NAIFA Backs FINRA Examination of SEC-Registered Investment Advisers
FALLS CHURCH, VA (July 27, 2011) —The Board of Trustees of the National Association of Insurance and Financial Advisors (NAIFA) has voted unanimously to recommend that the Financial Industry Regulatory Authority (FINRA) serve as the self-regulatory organization (SRO) to conduct examinations of Securities and Exchange Commission-registered investment advisers.
In response to a directive in the Dodd-Frank Act, the SEC issued a staff study earlier this year about enhancing the investment adviser exam process and offered three options: authorize one or more SROs to examine advisers, impose fees on advisers to fund SEC exams, or authorize FINRA to examine dually registered advisers.
NAIFA believes the most efficient, cost-effective answer is to authorize FINRA to conduct all RIA exams. FINRA is already subject to SEC oversight, and it would be easier for FINRA to expand its current, substantial examination capabilities to cover RIAs than it would be to establish new SROs or significantly increase SEC exam programs.
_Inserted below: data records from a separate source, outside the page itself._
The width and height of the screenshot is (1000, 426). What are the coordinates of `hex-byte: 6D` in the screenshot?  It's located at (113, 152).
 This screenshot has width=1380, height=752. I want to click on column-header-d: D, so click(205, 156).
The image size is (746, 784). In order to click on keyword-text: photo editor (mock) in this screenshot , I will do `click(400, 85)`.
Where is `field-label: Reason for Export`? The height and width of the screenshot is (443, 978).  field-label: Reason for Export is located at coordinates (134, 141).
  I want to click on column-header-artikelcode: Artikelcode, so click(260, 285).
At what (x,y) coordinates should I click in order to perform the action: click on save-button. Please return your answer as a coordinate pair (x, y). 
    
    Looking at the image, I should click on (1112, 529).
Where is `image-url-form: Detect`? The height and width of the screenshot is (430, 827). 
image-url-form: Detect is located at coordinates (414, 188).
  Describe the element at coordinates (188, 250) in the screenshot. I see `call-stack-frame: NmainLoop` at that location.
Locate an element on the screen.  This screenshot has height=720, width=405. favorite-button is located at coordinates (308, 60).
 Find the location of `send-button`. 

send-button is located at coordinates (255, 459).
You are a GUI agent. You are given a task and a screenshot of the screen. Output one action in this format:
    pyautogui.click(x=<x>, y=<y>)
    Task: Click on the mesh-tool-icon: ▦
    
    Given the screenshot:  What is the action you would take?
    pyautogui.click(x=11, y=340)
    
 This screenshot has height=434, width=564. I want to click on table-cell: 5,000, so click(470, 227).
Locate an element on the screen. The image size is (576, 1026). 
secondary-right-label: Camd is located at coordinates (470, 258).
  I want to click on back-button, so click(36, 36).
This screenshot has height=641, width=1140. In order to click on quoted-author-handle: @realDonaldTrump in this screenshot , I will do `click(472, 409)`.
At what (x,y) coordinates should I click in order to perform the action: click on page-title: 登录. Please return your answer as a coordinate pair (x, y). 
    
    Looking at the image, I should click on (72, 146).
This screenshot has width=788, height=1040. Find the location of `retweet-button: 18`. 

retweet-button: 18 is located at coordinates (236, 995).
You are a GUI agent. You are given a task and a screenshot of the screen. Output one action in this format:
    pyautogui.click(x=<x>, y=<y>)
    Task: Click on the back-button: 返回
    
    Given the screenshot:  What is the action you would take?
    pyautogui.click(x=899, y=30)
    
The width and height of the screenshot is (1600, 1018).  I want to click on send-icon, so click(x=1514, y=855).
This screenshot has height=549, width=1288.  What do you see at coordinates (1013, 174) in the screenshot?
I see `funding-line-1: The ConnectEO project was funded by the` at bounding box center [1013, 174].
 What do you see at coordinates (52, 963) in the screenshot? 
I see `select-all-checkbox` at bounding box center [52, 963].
“NAIFA supports reasonable examinations to ensure that financial professionals are complying with the law. Statistics have made it very clear that investment adviser examinations are not occurring with sufficient frequency. Because NAIFA members are already subject to comprehensive broker-dealer regulations, engaging FINRA to examine SEC-registered investment advisers will be the most efficient option for dually-registered NAIFA Members” said NAIFA President Terry K. Headley.
In written comments to the SEC on a related Dodd-Frank subject, NAIFA reported that FINRA examines 55 percent of broker-dealers each year. In contrast, the SEC has reported that only 9 percent of RIAs face SEC examinations annually and a full one-third of RIAs have never been examined. The SEC has stated that it lacks the necessary funding to effectively increase its oversight and examination of RIAs.
NAIFA’s comments were written in response to the Dodd-Frank requirement that the SEC examine how the suitability standard governing broker-dealers is applied and enforced relative to the fiduciary standard governing investment advisers.
Approximately 27 percent of NAIFA members are investment adviser representatives according to a survey conducted by LIMRA International. Of these, nearly all are dually-registered as registered representatives of broker-dealers, and thus, already subject to FINRA regulatory oversight. Only 1 percent of NAIFA members are registered investment advisers not currently under FINRA’s regulatory jurisdiction.
In addition, most NAIFA members are community-based small business owners, who provide affordable insurance and financial services to the middle-income market. They are also some of the most comprehensively regulated individuals in the financial services industry.
“Our goal in supporting FINRA as the SRO is to achieve efficiencies and avoid unnecessary duplication in the examination of dually-registered NAIFA Members,” Headley said. “Simultaneous broker-dealer and registered investment adviser examinations would be less burdensome and intrusive than having to submit to different exams at different times in order to comply with different regulators. It just makes sense, in order to achieve cost-effectiveness and reduce the potential for an overlapping examination process.”
About NAIFA: NAIFA comprises more than 600 state and local associations representing the interests of approximately 200,000 agents and their associates nationwide. NAIFA members focus their practices on one or more of the following: life insurance and annuities, health insurance and employee benefits, multiline, and financial advising and investments. The Association’s mission is to advocate for a positive legislative and regulatory environment, enhance business and professional skills, and promote the ethical conduct of its members.